We also constructed an expression system for the putative D. discoideum DAO (DDB0238432). The purified DDB0238432 protein displayed absorption maxima at around 360 and 450 nm, indicating that it possesses an oxidized form of the flavin cofactor (Figure 1C). The DDB0238432 protein deaminated various D-amino acids. Among them, D-Ala was the best substrate: kcat and Km values for the D-Ala oxidase activity were 0.53 s-1 and 0.78 mM, respectively (Table 1). Little reactivity was observed for D-Asp and D-Glu (Figure 1D). These results demonstrated that DDB0238432 encode functional DAO. D-Ser was not a good substrate for DAO (Figure 1D), with kcat and Km values of 0.05 s-1 and 6.1 mM, respectively (Table 1).

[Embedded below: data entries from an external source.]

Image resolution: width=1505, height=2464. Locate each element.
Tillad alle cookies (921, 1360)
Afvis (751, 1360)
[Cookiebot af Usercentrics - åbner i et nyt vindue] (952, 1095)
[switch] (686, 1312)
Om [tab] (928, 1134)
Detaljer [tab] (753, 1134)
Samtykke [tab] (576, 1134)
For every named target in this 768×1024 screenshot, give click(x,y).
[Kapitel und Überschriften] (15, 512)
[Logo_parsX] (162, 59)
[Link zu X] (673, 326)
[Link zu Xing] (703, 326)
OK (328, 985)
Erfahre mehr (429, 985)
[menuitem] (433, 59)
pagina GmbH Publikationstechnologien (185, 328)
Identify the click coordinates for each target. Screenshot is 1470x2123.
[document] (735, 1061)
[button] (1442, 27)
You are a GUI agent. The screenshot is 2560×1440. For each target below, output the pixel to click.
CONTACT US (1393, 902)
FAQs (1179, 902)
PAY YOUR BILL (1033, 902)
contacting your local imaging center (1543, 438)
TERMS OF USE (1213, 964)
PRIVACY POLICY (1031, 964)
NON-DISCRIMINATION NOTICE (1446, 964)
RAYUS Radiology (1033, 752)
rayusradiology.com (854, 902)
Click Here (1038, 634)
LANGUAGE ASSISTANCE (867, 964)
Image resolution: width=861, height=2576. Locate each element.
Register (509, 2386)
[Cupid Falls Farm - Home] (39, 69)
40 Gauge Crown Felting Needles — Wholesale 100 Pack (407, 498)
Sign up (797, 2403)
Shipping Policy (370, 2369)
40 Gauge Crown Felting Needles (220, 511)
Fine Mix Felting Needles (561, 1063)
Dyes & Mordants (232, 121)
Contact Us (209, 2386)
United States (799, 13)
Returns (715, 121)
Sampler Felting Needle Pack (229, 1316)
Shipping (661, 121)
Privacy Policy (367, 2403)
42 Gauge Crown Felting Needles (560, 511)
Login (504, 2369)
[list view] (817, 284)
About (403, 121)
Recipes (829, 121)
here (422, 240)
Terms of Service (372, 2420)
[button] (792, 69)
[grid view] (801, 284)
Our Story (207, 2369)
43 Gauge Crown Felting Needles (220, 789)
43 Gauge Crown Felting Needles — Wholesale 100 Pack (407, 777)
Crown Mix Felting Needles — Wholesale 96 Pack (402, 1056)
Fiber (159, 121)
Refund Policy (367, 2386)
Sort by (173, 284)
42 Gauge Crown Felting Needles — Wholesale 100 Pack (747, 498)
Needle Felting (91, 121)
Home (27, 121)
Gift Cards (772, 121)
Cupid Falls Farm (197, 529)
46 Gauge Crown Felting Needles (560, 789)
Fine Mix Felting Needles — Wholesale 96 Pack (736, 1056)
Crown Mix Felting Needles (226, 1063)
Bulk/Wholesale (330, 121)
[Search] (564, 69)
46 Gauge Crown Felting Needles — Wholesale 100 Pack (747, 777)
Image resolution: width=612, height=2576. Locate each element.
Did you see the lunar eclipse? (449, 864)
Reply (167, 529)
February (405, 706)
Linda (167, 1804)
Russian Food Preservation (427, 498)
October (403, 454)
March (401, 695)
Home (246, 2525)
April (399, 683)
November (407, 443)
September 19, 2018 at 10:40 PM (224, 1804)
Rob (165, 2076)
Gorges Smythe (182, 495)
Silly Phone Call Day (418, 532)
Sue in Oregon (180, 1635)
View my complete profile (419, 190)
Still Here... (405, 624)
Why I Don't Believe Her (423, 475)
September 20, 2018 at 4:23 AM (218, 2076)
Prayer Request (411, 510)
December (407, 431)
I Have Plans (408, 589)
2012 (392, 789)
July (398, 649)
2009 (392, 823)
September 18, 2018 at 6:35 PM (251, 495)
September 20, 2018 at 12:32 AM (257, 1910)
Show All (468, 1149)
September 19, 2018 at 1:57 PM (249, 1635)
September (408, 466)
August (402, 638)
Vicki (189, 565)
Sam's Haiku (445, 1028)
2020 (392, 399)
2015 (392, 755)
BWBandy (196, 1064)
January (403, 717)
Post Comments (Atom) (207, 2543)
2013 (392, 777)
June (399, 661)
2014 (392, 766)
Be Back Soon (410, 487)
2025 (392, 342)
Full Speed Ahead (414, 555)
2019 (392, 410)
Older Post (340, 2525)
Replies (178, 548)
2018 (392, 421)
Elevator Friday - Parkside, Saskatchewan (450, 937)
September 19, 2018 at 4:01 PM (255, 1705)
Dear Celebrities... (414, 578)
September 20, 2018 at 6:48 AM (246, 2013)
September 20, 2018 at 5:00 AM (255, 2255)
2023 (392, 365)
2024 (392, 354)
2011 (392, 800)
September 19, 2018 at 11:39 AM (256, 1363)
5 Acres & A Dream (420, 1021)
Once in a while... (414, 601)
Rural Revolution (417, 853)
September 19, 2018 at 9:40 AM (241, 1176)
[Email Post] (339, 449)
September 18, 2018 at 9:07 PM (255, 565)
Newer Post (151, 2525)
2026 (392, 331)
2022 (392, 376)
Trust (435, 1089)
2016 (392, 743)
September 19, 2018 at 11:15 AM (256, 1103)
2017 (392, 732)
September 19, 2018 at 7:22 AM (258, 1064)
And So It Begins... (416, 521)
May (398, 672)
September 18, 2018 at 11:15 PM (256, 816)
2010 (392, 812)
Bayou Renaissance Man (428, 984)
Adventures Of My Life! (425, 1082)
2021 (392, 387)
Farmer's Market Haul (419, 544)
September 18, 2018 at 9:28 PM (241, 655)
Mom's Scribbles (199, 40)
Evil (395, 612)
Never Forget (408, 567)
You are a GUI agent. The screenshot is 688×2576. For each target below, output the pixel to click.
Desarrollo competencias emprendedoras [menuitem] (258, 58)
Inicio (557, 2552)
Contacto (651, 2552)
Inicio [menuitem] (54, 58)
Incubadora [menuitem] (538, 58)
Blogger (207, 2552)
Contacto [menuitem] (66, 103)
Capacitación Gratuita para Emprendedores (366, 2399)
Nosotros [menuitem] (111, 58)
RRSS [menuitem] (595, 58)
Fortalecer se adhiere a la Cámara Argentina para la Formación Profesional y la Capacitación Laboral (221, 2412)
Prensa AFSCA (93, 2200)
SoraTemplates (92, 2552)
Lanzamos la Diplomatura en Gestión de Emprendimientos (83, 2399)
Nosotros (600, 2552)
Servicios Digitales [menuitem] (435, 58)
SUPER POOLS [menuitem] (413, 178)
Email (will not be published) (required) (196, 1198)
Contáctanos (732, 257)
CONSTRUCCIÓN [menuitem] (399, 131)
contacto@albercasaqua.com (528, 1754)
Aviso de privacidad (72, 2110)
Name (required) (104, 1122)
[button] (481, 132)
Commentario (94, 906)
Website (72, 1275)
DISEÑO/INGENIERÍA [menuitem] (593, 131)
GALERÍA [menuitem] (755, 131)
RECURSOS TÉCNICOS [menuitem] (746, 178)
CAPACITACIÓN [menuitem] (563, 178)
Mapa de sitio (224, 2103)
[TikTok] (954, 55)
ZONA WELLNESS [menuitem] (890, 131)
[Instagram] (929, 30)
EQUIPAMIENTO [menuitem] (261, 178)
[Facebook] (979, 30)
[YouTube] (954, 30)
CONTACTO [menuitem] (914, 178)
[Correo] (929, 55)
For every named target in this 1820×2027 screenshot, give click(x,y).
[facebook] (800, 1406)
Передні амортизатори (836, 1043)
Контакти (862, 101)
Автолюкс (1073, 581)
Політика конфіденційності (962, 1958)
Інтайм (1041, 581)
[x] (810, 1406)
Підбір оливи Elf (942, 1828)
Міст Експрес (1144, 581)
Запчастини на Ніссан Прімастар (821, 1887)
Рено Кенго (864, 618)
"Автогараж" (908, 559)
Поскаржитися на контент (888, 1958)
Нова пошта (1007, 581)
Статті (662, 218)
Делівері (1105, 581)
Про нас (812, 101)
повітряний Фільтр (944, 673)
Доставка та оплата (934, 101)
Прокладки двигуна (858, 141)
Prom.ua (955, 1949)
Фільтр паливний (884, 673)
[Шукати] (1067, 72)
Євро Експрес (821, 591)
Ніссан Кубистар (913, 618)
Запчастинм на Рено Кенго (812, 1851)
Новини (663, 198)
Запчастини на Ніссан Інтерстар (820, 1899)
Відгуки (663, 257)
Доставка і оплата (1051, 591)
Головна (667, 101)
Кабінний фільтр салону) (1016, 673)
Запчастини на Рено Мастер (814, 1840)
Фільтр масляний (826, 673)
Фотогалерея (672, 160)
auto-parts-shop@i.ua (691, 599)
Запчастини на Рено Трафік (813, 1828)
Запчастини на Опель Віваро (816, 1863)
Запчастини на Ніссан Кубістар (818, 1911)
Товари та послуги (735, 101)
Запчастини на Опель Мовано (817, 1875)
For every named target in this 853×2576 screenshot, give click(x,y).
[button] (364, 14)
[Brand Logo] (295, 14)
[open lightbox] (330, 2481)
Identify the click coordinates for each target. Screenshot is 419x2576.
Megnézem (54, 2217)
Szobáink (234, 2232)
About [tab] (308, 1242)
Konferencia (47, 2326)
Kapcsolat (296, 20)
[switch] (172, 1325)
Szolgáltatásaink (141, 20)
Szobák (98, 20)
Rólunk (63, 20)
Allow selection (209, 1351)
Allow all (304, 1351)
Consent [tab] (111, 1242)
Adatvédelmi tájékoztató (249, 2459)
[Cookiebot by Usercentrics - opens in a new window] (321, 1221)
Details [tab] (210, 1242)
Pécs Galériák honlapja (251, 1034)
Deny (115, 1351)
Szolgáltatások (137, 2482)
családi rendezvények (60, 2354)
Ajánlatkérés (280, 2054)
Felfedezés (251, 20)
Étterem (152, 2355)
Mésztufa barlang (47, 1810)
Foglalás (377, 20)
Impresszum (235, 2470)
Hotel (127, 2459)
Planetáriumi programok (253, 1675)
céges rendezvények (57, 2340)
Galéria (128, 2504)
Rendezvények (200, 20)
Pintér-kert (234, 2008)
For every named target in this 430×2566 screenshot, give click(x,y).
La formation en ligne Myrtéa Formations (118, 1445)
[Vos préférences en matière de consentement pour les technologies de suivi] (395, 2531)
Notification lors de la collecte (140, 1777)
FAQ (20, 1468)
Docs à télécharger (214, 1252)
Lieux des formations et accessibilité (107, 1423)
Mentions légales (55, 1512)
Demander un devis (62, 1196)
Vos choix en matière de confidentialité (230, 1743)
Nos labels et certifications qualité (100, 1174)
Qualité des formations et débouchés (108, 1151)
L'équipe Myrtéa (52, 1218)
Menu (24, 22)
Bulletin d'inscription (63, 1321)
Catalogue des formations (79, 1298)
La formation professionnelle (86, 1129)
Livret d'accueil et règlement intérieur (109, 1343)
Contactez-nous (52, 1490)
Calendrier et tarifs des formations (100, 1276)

It has become clear that D. discoideum possesses three functional enzymes capable of degrading D-Ser: DSD, DAO, and SR. SR was characterized previously (see Ito et al., 2012b, 2013b; Table 1). As judged by kcat/Km values, the D-Ser degradation activity of DSD is several hundred-fold higher than that of the other two enzymes (Table 1). These results indicate that, unlike in mammals, which use DAO as the primary D-Ser degradation enzyme, D-Ser is probably degraded by DSD in D. discoideum.
DSD Mutation Abolished D-Ser Degradation Activity in the Cell
To examine the physiological significance of DSD in D-Ser metabolism, we constructed a dsd-null mutant (ΔDSD). In the mutant strain, dsd was replaced by the blasticidin S resistance gene (Supplementary Figure S1). The successful generation of dsd-null cells demonstrated that dsd is not required for the unicellular growth of D. discoideum under the conditions tested.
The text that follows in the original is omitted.